Andy Williams got his goal scoring record as a Cheltenham Town player off to a positive start last week at Tranmere Rovers, just under two decades since he was last scoring goals for the club as a teenager in the academy set-up.
He ended up moving into senior football elsewhere, starting at Hereford United, and going onto enjoy a career that's taken him as high as the Championship before finally getting his chance to pull on senior Robins colours this season after making the switch from recently promoted Northampton Town.
In June he was a member of the Cobblers team that helped the PTS Academy Stadium outfit into the third tier when he scored at an empty Wembley in their play-off final win against Exeter City.
It was a success story he's looking to achieve again in Cheltenham colours this season, with his leadership, strength at the top of the pitch and goals all set to play its part.
How did you find your play-off experience being part of the Northampton team that got promoted to League One?

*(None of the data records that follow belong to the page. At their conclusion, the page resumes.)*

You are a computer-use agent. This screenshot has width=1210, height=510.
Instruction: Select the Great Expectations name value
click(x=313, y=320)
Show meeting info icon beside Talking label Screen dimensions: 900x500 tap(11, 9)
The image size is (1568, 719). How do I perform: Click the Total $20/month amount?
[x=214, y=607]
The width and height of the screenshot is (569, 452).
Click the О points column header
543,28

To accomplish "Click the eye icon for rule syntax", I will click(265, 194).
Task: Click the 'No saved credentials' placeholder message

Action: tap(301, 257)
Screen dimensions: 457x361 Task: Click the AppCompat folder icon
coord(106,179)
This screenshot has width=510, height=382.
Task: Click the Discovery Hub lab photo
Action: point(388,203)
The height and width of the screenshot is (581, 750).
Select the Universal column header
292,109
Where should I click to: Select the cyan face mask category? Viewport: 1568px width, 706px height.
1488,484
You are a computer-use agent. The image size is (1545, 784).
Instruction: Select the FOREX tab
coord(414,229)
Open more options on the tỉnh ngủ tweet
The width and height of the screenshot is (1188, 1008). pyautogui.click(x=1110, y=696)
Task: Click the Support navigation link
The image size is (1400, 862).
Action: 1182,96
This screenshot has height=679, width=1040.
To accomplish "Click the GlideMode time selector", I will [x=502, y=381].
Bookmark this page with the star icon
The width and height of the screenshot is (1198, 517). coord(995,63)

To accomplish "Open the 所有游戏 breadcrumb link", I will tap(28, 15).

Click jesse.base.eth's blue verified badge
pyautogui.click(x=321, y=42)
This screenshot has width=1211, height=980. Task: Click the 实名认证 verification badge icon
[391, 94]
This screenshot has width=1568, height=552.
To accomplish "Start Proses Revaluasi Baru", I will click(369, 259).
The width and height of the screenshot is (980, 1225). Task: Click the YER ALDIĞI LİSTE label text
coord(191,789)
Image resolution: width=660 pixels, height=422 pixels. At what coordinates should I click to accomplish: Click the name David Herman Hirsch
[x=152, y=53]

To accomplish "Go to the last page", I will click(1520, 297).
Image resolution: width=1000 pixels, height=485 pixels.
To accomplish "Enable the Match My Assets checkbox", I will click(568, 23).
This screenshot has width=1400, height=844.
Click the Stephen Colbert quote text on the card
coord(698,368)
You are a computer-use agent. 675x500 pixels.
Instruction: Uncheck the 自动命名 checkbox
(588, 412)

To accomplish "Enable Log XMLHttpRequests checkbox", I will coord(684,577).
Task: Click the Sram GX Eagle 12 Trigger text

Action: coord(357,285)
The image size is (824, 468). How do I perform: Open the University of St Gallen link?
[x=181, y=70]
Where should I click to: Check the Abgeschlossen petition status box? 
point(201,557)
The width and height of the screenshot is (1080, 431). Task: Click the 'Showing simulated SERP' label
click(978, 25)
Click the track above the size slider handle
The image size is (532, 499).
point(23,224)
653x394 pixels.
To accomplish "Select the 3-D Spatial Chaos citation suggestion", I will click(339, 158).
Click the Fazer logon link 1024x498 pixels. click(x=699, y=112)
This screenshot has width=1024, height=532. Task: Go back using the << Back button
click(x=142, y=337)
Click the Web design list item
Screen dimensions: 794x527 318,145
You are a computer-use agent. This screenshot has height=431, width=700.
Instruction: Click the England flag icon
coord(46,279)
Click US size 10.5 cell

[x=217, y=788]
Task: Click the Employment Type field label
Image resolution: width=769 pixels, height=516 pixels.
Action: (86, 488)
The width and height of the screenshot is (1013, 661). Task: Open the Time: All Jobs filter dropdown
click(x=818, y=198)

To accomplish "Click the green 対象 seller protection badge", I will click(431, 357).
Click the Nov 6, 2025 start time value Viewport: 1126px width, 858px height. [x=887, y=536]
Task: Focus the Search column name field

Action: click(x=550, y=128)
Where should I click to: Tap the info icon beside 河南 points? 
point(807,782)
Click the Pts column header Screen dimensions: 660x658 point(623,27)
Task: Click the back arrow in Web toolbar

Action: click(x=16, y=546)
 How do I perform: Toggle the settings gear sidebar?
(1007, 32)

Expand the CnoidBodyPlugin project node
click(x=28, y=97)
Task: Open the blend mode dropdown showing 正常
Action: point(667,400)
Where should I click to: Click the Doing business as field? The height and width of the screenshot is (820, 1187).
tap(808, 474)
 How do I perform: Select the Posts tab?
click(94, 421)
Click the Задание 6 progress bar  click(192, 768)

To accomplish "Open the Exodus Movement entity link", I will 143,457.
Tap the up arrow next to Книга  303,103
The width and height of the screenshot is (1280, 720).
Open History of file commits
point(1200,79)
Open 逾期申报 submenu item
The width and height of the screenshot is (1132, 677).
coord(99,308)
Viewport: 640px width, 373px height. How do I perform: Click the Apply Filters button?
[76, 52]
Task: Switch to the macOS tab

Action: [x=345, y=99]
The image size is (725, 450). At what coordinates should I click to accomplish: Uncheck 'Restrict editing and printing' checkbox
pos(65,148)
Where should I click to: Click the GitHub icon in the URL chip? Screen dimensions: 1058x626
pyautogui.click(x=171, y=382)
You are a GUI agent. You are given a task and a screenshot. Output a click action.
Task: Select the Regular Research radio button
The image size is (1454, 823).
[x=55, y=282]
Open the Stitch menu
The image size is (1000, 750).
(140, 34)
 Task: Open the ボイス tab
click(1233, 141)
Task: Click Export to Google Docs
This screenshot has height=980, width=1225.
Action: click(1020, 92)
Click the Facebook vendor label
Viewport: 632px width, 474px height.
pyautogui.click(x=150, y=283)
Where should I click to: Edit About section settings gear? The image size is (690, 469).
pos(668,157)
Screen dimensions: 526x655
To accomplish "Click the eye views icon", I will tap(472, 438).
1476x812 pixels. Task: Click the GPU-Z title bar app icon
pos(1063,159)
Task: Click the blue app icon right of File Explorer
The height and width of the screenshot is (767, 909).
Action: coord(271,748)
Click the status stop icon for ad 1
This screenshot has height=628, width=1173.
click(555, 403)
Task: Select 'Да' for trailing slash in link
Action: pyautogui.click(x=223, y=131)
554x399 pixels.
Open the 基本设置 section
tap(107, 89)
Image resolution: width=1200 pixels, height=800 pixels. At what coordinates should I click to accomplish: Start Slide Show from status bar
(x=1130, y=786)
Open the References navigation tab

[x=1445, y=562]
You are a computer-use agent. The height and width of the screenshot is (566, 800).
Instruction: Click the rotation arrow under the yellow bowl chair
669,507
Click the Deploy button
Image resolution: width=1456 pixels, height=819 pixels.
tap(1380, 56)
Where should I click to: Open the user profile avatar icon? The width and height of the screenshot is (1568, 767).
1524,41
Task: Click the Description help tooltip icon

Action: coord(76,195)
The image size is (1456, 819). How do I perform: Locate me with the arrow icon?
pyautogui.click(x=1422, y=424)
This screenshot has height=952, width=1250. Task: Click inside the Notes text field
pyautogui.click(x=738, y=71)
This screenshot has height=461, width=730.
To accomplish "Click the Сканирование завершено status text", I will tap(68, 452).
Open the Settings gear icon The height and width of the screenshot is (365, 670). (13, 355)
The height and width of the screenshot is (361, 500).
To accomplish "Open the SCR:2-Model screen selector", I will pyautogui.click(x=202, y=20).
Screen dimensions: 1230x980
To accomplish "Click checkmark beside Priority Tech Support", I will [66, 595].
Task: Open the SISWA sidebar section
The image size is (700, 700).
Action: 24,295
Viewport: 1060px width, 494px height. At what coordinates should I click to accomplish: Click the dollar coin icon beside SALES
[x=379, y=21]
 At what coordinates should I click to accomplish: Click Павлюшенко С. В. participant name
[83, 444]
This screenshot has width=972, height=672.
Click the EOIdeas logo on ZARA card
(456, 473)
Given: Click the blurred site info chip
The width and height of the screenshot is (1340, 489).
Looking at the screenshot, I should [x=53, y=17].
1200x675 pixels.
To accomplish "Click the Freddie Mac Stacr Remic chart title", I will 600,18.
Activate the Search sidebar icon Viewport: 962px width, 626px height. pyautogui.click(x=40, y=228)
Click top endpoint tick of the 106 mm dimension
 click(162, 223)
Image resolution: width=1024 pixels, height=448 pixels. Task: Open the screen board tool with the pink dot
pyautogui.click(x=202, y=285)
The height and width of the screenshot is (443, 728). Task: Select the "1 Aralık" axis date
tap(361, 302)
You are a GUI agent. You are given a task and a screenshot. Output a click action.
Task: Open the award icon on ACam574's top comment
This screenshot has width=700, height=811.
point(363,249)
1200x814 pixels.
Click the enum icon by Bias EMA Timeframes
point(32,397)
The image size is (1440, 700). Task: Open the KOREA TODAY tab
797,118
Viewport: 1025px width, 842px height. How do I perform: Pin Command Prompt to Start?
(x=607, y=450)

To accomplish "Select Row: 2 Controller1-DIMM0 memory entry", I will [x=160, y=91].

That was my sixth play-off campaign and it was so weird not having fans there. The whole experience - even training on a day-to-day basis just walking in and walking out of a club without showering or socialising or doing anything. It was just get in do your work and get home which is abnormal in football. Part of what makes a team a team is what goes on outside of training as well. It was really important I felt that you need that blend. I think that's what made it tricky, especially for a club like Cheltenham, who need the cohesion and play a lot of football - they didn't have time to do that in the short period of time that we had to do that. I think that's where Northampton benefited really because they didn't need that cohesion the way they played, it was just get out and get in your face and charge them down and surprisingly for me at 2-0 down in the first leg I didn't think it was going to be turned around but the lads did well that day. The final was even more weird - you win at Wembley and you end up celebrating with your fans normally but there was no one there. The lads gravitated to getting their phones and sitting on the pitch and ringing loved ones. All mine were asleep! It was a weird situation walking around Wembley on the pitch with a beer in your hand. We came back and there were fans for the first time who weren't really supposed to be there. The celebrations then just fizzled out because there was nowhere you could go. The whole process was really strange so it'll be nice to get fans back sooner rather than later and get things back to normal.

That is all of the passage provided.